We collect nonpublic personal information about you to serve your insurance needs, conduct our insurance business, provide you with customer service, and fulfill our legal and regulatory requirements. “Nonpublic personal information” is information about you that is personally identifiable and that we obtain in connection with providing you insurance products and services.  The type of information that we collect includes the following:

 

  • Information on your applications or other forms (such as your name, Social Security Number, address and telephone number)
  • Information about your transactions with us or others (such as prior claims and payment history)
  • Information from consumer reporting agencies (such as loss history reports, Credit history, and Motor Vehicle Reports)
  • Information from other sources (such as medical information if we provide life, long-term-care, a health policy, or workers compensation for you)

 

INFORMATION WE DISCLOSE ABOUT YOU:

 

We disclose nonpublic personal information about our customers or former customers ONLY AS PERMITTED BY LAW and only for the purpose of securing insurance products on your behalf as requested by you, or to provide service on these policies such as claim resolution, coverage additions/deletions or policy remarketing efforts. Every insurance carrier we represent has their own privacy policy that you will receive directly from them.

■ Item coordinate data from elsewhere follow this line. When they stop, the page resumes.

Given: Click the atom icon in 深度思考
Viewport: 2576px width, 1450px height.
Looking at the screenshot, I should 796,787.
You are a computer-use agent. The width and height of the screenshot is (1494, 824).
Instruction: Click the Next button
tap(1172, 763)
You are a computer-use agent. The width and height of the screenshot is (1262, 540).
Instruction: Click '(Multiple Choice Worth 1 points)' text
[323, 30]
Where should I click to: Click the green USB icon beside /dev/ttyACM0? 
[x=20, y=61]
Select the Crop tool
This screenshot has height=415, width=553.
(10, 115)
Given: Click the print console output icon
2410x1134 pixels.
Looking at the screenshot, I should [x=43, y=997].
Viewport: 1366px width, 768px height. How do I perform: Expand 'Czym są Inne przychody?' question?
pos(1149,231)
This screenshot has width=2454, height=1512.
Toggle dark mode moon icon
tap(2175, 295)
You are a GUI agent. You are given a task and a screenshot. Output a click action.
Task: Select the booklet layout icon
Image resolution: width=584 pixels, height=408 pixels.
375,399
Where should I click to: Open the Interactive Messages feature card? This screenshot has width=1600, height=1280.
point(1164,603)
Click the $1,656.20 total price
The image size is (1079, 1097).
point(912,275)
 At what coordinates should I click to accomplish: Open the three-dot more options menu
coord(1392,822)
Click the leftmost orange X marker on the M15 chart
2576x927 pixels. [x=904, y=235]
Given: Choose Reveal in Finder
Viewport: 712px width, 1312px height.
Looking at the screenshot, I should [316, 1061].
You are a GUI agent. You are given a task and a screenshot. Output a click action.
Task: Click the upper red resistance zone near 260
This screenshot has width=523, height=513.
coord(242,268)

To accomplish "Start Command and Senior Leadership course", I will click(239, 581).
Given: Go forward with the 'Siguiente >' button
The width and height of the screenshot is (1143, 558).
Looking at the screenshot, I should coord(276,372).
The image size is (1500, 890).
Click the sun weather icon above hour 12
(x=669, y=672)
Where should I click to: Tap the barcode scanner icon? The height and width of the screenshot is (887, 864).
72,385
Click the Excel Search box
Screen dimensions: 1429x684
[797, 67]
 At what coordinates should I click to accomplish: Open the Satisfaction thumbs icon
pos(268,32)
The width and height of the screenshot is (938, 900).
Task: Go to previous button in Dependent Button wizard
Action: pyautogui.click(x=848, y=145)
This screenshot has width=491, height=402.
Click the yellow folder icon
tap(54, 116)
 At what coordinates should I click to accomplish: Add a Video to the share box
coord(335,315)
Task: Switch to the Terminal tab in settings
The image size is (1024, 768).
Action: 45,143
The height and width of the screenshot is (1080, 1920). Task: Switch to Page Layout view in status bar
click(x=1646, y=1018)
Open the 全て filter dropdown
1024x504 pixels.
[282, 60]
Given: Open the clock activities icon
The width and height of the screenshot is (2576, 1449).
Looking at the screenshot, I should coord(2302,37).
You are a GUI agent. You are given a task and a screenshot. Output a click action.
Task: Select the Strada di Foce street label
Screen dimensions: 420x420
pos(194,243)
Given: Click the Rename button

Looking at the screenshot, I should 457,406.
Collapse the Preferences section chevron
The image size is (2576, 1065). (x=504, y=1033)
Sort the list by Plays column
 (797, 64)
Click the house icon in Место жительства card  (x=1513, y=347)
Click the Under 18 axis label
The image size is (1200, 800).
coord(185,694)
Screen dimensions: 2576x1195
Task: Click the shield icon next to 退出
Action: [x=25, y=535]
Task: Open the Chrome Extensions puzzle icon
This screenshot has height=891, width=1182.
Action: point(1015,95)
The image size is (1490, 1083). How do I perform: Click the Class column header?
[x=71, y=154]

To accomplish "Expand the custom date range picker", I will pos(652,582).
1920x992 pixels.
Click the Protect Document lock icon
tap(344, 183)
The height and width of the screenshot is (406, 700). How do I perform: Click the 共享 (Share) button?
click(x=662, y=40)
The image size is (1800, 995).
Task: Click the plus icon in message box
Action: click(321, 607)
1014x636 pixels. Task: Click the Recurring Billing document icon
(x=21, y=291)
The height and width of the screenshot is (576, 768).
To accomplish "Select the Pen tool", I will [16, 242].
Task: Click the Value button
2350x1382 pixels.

We do not sell your nonpublic personal information to anyone.

 

SECURITY MEASURES:

 

We restrict our employees’ access to nonpublic personal information about you to those individuals who may need to know that information to conduct our business on your behalf.  We maintain physical, electronic, and procedural safeguards that comply with federal regulations to guard your nonpublic personal information.

 

ADDITIONAL INFORMATION:

 

If you cease to be our customer, our Privacy Policy, as amended from time to time, will continue to apply to the extent that we retain information about you that we collected while you were our customer.

 

RESERVATION OF THE RIGHT TO DISCLOSE INFORMATION IN UNFORSEEN CIRCUMSTANCES:

 

In connection with the potential sale or transfer of its interest, Rust Insurance Agency reserves the right to sell or transfer your information (including, but not limited to, your name, address and other information that you provide through other communications) to a third party entity that (1) concentrates its business in a similar practice or service; (2) agrees to be Rust Insurance Agency’s successor in interests with regard to the maintenance and protection of the information collected; and  (3) agrees to the obligations of this privacy statement.

 

YOUR RIGHT TO OPT OUT OF CERTAIN INFORMATION SHARING:

 

As we have indicated in this Privacy Policy Notice, we collect certain nonpublic personal information about you, and we may disclose that information to certain non-affiliated third parties for purposes other than those expressly permitted by the Gramm-Leach-Bliley Act and the federal and state regulations implementing the Act.  If you prefer that we not disclose nonpublic personal information about you to non-affiliated third parties, you may opt out of these disclosures, that is, you may direct us not to make those disclosures (other than those disclosures that are expressly permitted by the Gramm-Leach-Bliley Act and its implementing regulations).

 

If you wish to opt out of such disclosures to non-affiliated third parties, you may:

 

  • Call us toll-free at 1-800-235-1889

 

OUR POLICY REGARDING DISPUTE RESOLUTION:

 

Any controversy or claim arising out of or relating to our privacy policy, or the breach thereof, shall be settled by arbitration in accordance with the rules of the American Arbitration Association, and any judgment upon the award rendered by the arbitrator(s) may be entered in any court having jurisdiction thereof.